Im „normalen“ Leben ist man in der Regel in seiner Blase unterwegs. Vermeintlich starke Menschen, die funktionieren, umgeben sich meist auch mit vermeintlich starken Menschen, die funktionieren. Außer man hat beruflich mit den Schwachen zu tun. Es kann heute nichts mehr bei mir geben, dass mich mit meinem Schicksal hadern lässt. 


Entweder kämpft man für sein Recht zu genießen oder für sein Recht, umfangreich behandelt zu werden. Auf dem Gespräch mit dem wirren Professore habe ich mich gründlich vorbereitet. Regel Nummer 1: Motze, aber trete nicht als Motzer in Erscheinung! Regel Nummer 2: Immer zuerst loben, auch wenn es schwer fällt, bevor man dann so richtig gegen das Schienbein tritt. Regel Nummer 3: deutliche Ansagen. Etwas putinhaftes Auftreten kann nicht schaden. Es muss ja nicht gleich ein Angriffskrieg oder die atomare Drohung sein. Regel Nummer 4, die größte Herausforderung: Verständnis signalisieren. 

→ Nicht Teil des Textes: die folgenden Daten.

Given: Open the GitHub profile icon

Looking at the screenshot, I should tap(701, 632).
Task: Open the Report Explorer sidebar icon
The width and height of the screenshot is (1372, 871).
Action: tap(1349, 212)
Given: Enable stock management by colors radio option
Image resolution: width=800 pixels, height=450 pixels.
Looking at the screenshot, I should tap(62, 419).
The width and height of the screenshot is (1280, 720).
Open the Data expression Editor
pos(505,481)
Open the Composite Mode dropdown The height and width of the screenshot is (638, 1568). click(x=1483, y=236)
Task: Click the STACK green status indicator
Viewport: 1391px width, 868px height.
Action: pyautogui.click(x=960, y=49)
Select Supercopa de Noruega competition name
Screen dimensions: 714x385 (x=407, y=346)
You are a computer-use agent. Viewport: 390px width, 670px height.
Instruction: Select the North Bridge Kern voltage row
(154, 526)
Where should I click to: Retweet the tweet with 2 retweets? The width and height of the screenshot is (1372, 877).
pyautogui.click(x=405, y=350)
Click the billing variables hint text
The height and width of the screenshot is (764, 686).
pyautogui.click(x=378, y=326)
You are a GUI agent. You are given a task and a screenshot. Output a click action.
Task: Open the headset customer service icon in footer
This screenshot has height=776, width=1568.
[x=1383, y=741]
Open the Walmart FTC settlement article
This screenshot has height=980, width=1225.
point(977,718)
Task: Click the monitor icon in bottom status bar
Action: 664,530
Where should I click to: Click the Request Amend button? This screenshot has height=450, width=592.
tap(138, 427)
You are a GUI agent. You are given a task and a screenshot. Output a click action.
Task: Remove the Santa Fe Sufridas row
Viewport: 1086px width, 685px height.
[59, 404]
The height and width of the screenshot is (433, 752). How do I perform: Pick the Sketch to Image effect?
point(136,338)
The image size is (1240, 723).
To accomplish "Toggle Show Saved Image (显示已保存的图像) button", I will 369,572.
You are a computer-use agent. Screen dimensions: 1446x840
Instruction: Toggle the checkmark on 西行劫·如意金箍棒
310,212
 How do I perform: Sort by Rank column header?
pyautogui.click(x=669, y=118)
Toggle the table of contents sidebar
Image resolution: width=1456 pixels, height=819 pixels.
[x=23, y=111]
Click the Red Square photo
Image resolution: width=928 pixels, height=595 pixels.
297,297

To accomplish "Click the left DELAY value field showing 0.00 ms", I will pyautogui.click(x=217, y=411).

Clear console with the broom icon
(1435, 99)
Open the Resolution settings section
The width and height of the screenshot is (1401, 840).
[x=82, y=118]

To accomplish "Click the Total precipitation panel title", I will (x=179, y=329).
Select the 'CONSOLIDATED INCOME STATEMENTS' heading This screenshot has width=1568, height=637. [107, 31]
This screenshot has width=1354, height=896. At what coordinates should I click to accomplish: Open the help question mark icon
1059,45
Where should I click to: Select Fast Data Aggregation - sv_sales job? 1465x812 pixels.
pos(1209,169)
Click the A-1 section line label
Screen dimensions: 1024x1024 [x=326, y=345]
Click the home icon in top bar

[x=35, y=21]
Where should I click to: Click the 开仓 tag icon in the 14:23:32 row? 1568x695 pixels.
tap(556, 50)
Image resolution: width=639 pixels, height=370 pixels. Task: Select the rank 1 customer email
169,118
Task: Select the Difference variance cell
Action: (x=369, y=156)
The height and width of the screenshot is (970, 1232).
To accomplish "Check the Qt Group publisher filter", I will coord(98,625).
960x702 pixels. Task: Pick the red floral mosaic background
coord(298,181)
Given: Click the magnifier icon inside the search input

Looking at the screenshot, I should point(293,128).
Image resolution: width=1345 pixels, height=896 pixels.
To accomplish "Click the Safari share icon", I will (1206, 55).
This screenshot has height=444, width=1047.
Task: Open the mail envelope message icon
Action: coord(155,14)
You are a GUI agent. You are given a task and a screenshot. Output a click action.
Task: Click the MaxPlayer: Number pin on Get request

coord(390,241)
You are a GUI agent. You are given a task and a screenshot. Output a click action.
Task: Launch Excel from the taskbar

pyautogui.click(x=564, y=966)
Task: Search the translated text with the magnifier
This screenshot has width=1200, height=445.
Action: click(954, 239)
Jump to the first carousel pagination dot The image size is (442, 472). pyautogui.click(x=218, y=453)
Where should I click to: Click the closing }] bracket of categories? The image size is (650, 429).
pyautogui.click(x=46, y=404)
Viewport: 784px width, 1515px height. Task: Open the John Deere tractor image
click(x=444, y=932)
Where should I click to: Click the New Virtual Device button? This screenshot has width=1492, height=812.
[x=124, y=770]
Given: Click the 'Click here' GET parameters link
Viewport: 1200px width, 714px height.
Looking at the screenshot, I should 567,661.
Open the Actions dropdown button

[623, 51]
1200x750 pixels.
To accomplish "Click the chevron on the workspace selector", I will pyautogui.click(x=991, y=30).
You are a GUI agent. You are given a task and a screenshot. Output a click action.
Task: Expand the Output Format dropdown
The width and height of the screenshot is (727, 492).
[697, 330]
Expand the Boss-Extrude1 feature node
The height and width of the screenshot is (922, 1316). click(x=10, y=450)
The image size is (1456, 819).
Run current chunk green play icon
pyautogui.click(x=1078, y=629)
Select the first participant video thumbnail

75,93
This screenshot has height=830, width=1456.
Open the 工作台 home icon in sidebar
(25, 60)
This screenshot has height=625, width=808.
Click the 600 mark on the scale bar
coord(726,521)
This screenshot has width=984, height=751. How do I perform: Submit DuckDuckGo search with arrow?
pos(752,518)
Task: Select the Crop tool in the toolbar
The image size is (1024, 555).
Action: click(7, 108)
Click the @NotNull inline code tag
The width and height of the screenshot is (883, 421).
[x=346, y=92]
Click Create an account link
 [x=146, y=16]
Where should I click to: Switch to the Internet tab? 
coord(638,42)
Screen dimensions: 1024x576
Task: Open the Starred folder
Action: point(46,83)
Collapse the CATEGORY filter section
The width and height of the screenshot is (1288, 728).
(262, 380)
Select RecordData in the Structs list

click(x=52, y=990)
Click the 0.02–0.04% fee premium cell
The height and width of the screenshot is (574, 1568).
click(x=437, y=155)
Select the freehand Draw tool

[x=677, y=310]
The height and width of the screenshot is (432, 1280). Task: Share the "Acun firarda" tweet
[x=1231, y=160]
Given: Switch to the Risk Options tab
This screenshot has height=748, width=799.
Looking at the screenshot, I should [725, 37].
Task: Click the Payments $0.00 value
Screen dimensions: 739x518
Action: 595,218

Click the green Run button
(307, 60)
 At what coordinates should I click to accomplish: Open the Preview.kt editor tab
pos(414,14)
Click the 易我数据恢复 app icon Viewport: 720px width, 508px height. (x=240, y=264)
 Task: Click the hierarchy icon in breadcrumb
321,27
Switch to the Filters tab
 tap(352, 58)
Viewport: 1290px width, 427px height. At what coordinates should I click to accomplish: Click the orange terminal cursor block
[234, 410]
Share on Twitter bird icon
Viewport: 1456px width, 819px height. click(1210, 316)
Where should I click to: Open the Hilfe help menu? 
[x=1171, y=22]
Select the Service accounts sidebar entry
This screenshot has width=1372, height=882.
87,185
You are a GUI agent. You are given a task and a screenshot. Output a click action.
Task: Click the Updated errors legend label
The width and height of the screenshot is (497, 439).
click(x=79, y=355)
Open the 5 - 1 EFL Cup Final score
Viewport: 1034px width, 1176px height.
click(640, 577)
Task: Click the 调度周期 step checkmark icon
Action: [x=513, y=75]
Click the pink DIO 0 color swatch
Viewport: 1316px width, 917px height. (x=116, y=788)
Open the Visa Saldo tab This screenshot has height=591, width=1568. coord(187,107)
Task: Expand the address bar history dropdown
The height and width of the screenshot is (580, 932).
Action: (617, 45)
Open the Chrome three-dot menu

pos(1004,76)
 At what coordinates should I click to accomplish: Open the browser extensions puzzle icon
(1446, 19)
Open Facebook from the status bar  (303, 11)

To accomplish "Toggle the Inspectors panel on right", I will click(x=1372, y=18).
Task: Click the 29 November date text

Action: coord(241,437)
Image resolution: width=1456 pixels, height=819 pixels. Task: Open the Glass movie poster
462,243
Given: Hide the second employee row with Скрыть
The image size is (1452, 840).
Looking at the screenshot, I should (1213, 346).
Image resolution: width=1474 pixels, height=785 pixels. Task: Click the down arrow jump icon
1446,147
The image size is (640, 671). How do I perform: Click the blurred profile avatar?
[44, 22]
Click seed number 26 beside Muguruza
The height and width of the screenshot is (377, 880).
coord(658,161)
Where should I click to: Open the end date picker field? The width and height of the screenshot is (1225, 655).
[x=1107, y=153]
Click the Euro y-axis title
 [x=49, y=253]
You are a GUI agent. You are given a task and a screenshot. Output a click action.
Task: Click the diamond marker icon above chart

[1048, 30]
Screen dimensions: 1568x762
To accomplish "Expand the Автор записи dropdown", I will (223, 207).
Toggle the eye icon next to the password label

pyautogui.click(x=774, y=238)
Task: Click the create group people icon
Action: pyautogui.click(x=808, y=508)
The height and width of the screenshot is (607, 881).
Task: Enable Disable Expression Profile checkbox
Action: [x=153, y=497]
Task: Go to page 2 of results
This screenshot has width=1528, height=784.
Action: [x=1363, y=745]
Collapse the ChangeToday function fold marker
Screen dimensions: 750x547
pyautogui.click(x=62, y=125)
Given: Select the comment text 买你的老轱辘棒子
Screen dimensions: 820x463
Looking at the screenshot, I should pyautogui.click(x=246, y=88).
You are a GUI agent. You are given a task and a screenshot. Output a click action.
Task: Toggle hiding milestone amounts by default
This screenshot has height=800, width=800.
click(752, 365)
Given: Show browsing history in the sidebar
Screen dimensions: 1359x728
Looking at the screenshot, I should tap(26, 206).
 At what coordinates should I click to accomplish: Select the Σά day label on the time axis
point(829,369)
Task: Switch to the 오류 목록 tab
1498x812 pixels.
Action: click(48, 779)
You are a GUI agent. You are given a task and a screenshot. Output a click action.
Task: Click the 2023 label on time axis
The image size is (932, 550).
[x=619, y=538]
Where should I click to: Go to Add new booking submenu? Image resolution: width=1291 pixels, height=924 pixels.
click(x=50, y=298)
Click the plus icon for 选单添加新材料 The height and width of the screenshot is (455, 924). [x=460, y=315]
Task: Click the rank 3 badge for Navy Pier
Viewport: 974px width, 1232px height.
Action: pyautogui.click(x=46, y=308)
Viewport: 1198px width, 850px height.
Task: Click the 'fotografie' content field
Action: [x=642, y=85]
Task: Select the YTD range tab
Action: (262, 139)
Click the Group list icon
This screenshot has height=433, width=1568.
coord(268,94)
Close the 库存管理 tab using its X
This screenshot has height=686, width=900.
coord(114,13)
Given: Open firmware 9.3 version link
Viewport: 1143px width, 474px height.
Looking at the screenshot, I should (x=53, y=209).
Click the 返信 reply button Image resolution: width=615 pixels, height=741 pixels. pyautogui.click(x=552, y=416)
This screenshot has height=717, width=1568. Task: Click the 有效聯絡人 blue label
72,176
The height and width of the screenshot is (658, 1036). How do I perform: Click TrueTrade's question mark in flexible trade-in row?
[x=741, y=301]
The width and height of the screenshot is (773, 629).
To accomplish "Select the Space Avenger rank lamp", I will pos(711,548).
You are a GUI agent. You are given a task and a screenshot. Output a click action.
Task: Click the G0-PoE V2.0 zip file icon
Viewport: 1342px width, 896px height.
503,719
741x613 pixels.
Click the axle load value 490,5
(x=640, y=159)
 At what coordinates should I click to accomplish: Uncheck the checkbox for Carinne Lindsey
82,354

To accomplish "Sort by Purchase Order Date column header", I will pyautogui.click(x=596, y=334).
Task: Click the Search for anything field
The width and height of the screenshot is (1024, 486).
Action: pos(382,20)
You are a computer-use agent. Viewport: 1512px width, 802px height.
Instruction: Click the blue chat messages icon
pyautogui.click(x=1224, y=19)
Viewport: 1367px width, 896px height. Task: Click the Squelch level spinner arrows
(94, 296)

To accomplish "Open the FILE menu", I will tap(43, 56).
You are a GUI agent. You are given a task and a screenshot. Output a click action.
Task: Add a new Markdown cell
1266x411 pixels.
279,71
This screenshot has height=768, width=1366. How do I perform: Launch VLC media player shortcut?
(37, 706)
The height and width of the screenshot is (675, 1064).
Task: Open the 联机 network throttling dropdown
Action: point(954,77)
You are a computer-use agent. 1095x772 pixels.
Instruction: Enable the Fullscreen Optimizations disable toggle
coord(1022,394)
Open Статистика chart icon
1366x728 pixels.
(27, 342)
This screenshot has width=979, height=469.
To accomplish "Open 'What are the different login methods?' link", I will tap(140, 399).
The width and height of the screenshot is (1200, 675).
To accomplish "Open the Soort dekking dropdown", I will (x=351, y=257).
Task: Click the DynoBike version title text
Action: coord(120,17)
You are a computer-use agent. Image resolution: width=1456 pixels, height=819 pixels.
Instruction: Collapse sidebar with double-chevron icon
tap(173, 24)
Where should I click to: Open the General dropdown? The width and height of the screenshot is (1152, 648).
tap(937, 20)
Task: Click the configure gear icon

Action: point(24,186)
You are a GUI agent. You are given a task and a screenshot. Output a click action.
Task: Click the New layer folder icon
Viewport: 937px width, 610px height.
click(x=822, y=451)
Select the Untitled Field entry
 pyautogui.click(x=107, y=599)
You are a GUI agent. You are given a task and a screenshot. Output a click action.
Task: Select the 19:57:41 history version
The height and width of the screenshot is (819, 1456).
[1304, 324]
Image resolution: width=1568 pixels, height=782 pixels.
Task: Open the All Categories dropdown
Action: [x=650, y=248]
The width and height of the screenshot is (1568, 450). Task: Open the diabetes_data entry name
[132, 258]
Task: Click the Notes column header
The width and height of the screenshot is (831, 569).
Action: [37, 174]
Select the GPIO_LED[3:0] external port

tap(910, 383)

Ich machte mich auf einen großen Disput gefasst. Der blieb erstaunlicherweise aus. Dr. Wirrkopf wandte die alten Politikertricks an: viel Schwafeln, nix sagen, unangenehmen Fragen mit völlig unpassenden Antworten kontern und ständig das Gleiche wiederholen. Und der raffinierteste Trick von allen: dem Gegenüber Recht geben. Ach, noch was hab ich vergessen: Anderen die Schuld zuweisen. Ganz wichtig! Nennt man auch den Söder-Trick! Alder Lattich! Es setzte sich gleich ans Telefon, machte auf autoritären Chef, was ihm nach meiner Ansicht komplett misslang. Das Ergebnis: Wenigstens habe ich heute Mittag noch ein Zellenbad. Da versenkt man seine Stumpen in Bottiche und das Wasser wird unter Strom gesetzt. Das hatte ich schon viermal. Echt voll krass! Also meine Latschen sind in Topform, wenn ich meine Zelte hier abbreche. Bandscheibenvorfall? Egal! Am Ende zeigte mir Wirrschädel sein tolles eBike, das Mitten in seinem Büro stand und noch verdreckter aussah als mein Leihrad. 30 Kilometer sei er heute von Traunstein geradelt. Was für ein Wahnsinnstyp! Nach dem Gespräch bekam ich noch eine Mail mit Telefonnummer der Privatambulanz in München. Hä? Nach München zum MRT? Spinnens jetzt komplett! Ich wieder runter! Hä? Ich soll nach München? Nö, Fehler des Sekretariats. Ach da war er ja wieder: der Trick Nummer 5. Wahrscheinlich wird’s Rosenheim. Okay! Fight for your right…to MRT. Nein, es ist definitiv nicht nur Corona, die hier in der Klinik alles aushebelt. Es ist auch die desolate Organisation, unzureichende Kommunikation und die Geldgeilheit, die dazu führt, das Haus bis zum letzten Platz belegen zu wollen. In etwa so hatte ich das auch im Gespräch formuliert. Und jetzt ratet mal: Dr. verwirrter Wahnsinnstyp gab mir tatsächlich Recht! 


Ich geh mich jetzt erstmal ausruhen. Wat fürn Stress! 


Der bleiche Turnhallen-Therapeut hat mir nach der Stromwanne ein Wärmepaket angedeihen lassen. Ganz unter der Hand, ohne ärztliche Verordnung. Hatte wahrscheinlich Mitleid mit mir. Somit hat es die Klinik heute noch von einer 4- auf eine 4 geschafft.